The silent village

Il borgo silenzioso

This narrow and colored street, made of stairs, which cuts out a portion of the sky with Vesuvius, the villages on its slopes, the Sorrento Peninsula, was called once Imbrecciata del Petraio.

The floor made of vrecce, that is of pebbles, forms a long series of steps that connect the upper part of the city, the Vomero, to the lower part, the Corso Vittorio Emanuele. From Su Napoli (Uptown Naples), through the Imbrecciata del Petraio you get to Giù Napoli (Downtown Naples), as locals say, up to the steps of Santa Maria Apparente.

But this was also the Lavannare neighborhood in ancient times. The women in Santa Maria Apparente used to wash clothes by hand in wash houses, taking water in fountains, and they inspired one of the oldest Neapolitan songs: “Il canto delle lavandaie del Vomero” (“The song of the laundresses of Vomero”). Naples is all like this: stairs, stairways, rises, hills, buildings that end up on other roads. It is the “vertical city”, as Edoardo Bennato sings.

The stairs of Petraio are not signaled, you need to know them or look for them in the streets of San Martino, behind the funicolar railway of Via Morghen. Perhaps it is this secrecy that protects them from the chaos, the horns, from the gray uniformity of globalization.

The Petraio is an explosion of life and colors. Here the small balconies smell of fresh flowers, the Liberty style buildings color the landscape of red, yellow, ochre, the brown of the bricks. The sheets put to dry in the sun give off the unmistakable scent of fresh washing laundry. You can breath the Mediterranean in the intense smell of lemon trees along the stairs.

The name Petraio today derives from the word “petraro” (heap of stones) because this steep place abounded with pebbles and other stones and therefore had an extremely rocky nature, as Raffaele D’Ambra wrote in a Neapolitan-Tuscan vocabulary in 1873.

The village of Petraio is full of light. So beautiful that in past centuries it was considered a holiday resort and many artists chose it as a buen retiro or as a place to find peace and relaxation.

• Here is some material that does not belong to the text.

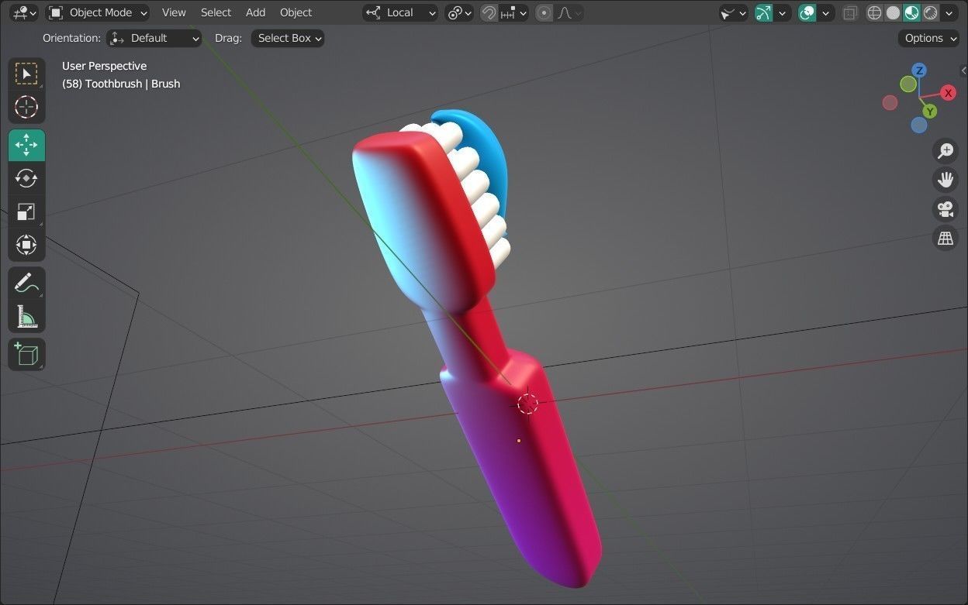Open the Select Box drag mode dropdown
The image size is (968, 605).
pyautogui.click(x=287, y=38)
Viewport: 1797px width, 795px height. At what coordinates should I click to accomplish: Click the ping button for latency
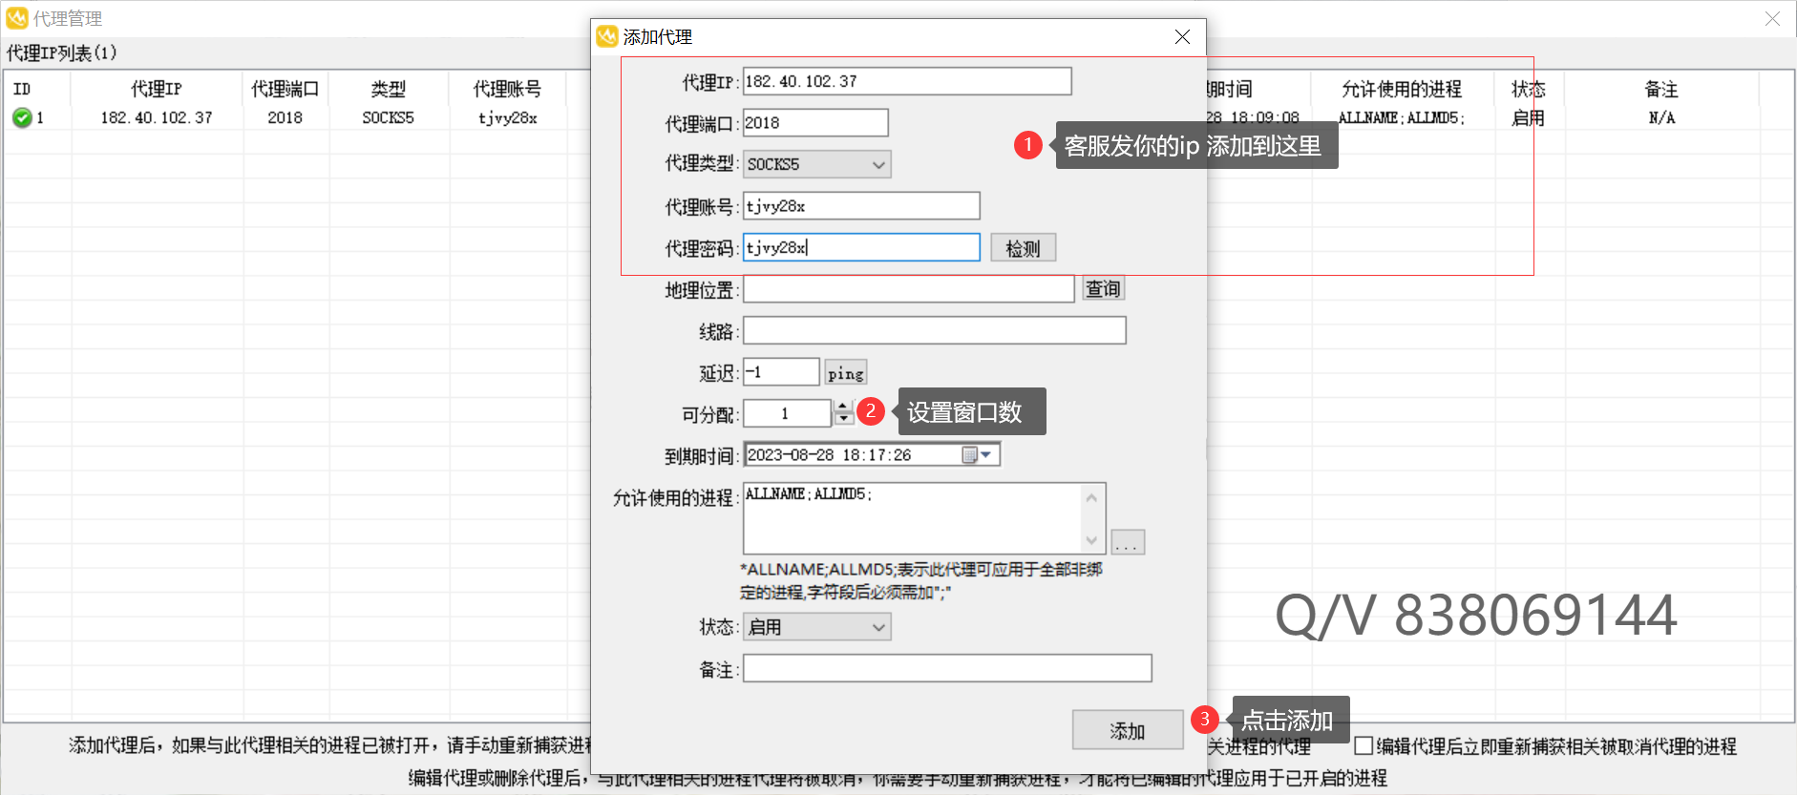[x=845, y=373]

The Swiss painter Paul Klee, for example, as Vittorio del Tufo tells in the book “Trentaremi”, spent the Easter of 1902 at Petraio and was struck by it. “Naples has the greatest splendor alongside the greatest misery. Port life, carriage course, high level opera theater. A paradisiacal and incomparable nature… a placid inlet, framed by strange mountains and closed by characteristic islands. And all of this I can see from the balcony of my room. At my feet, like a giant amphitheater, lies the marvelous city with its buzz”.

The village of Petraio with its slow shouting and that human and intimate dimension typical of small hamlets, is an escape from the city while remaining in the city.